* WHAT YOU HAVE TO DO
Reproduce the material between the lines holding "Click Gale Wing Srock's avatar" and "The height and width of the screenshot is (615, 768).", inclusive, with "avatar" changed to "profile picture" and everything else left the same. Omit the pictures.

* PROVIDED RECORDS
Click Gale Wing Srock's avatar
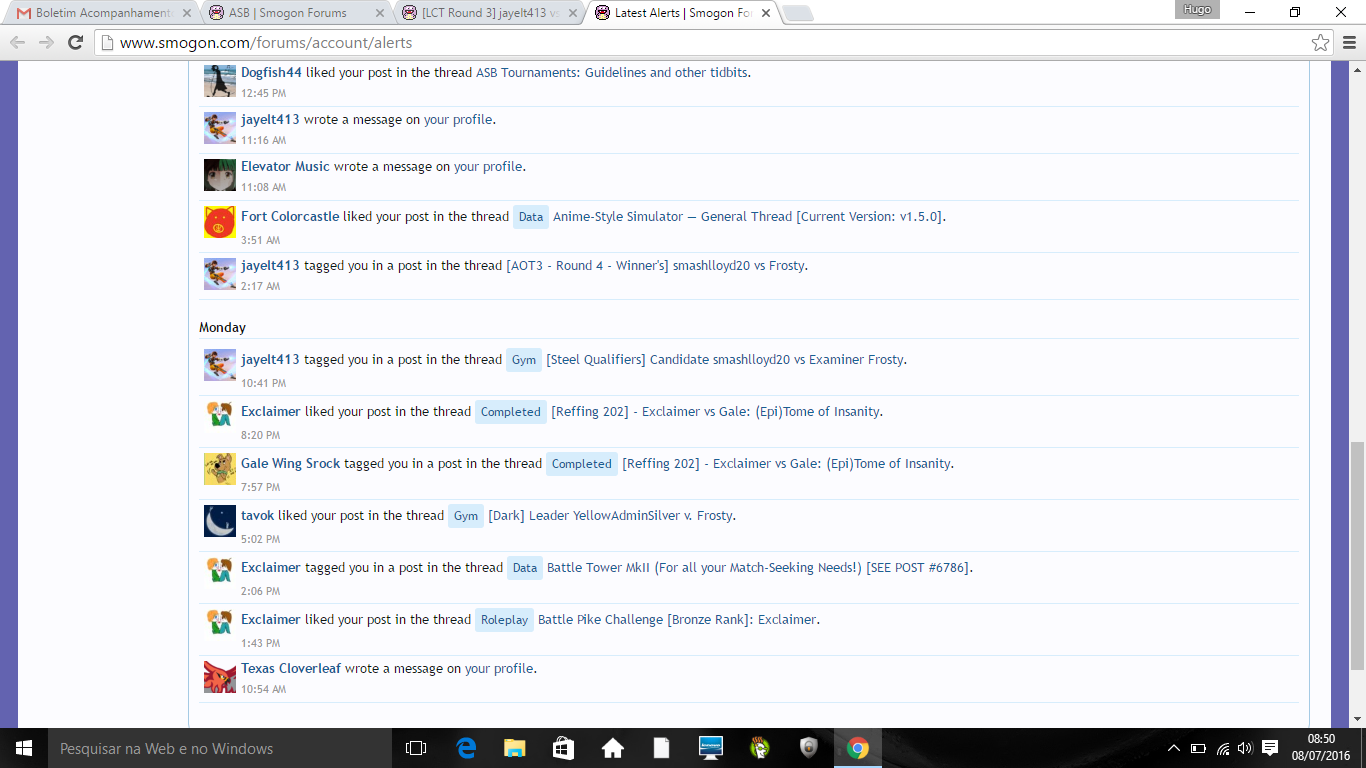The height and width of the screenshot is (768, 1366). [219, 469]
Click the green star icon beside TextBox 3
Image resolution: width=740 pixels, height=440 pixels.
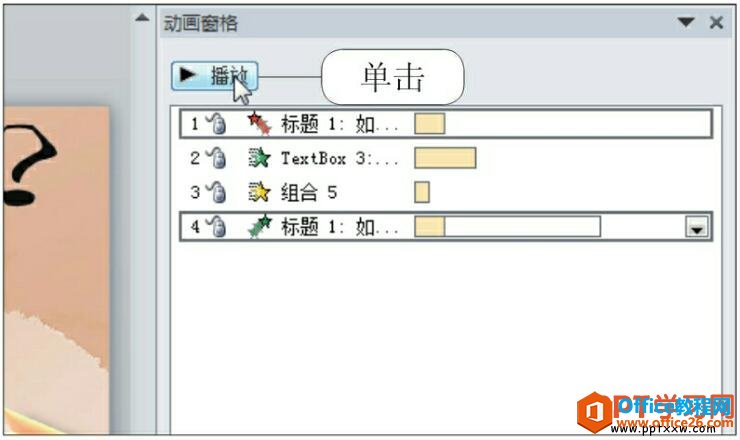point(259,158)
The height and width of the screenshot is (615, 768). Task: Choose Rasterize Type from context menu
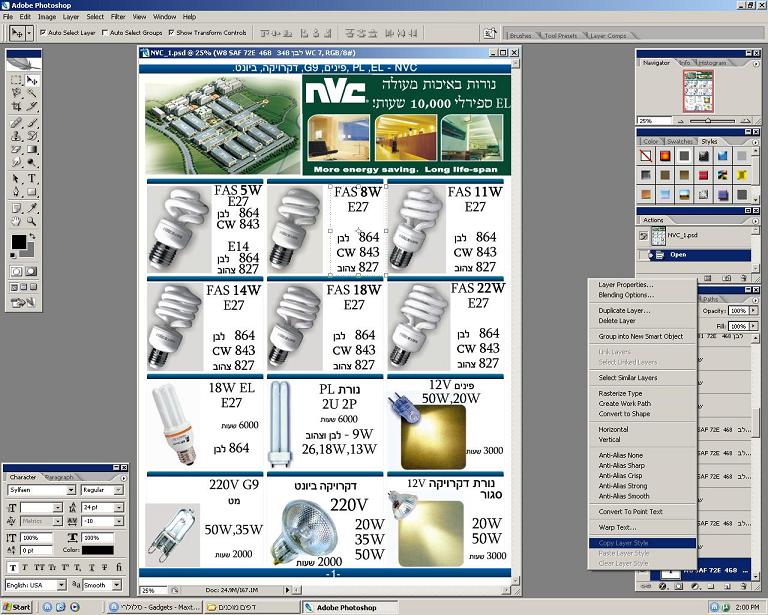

---

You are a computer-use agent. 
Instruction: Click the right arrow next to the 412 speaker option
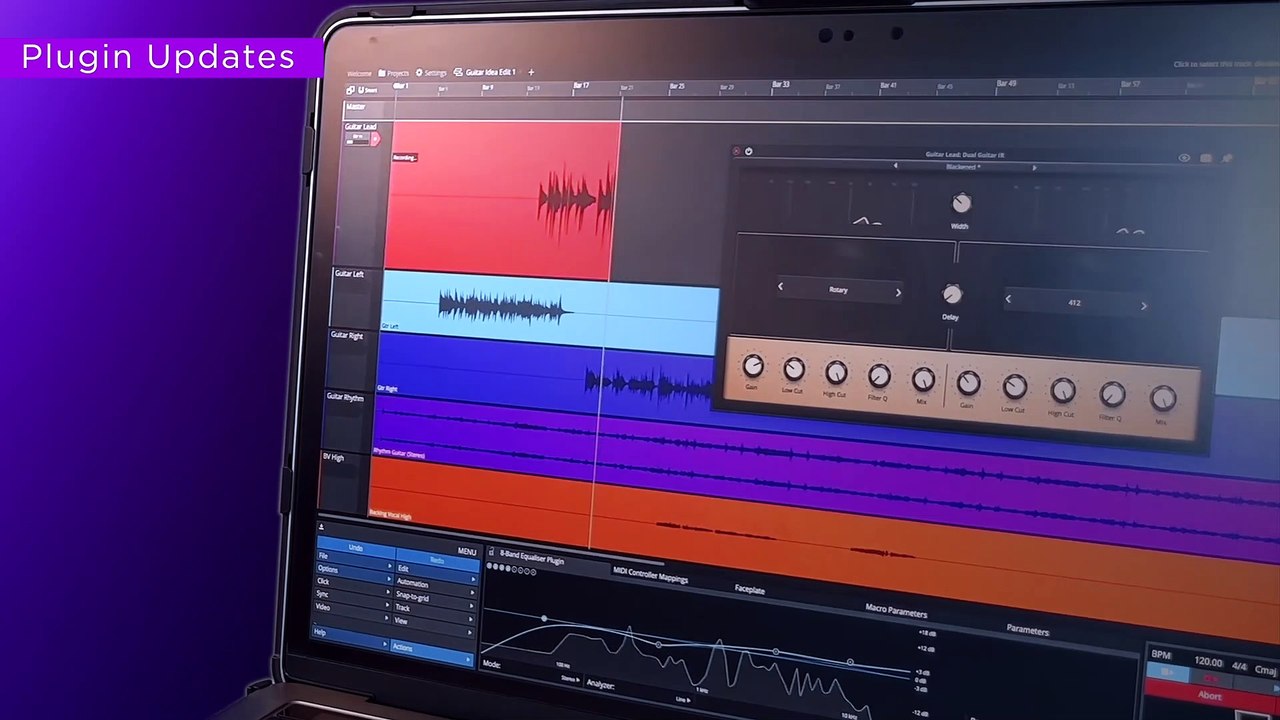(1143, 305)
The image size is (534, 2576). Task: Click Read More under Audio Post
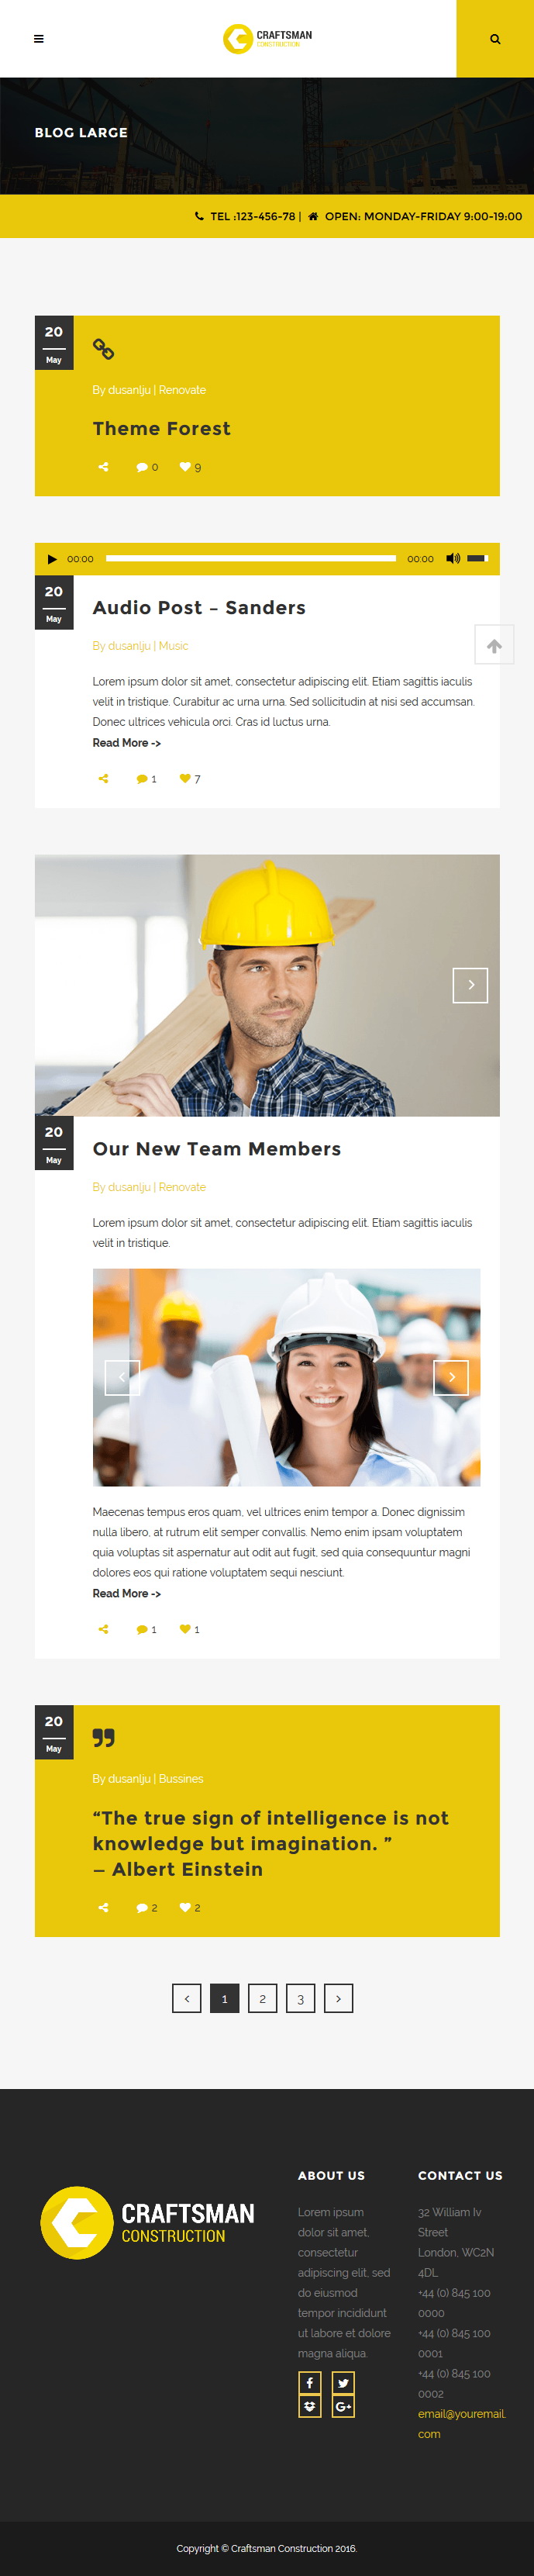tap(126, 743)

* TASK ANSWER
Click Gale Wing Srock's profile picture
The height and width of the screenshot is (768, 1366). [219, 469]
Click the green star icon beside TextBox 3
Image resolution: width=740 pixels, height=440 pixels.
point(259,158)
The height and width of the screenshot is (615, 768). Task: Choose Rasterize Type from context menu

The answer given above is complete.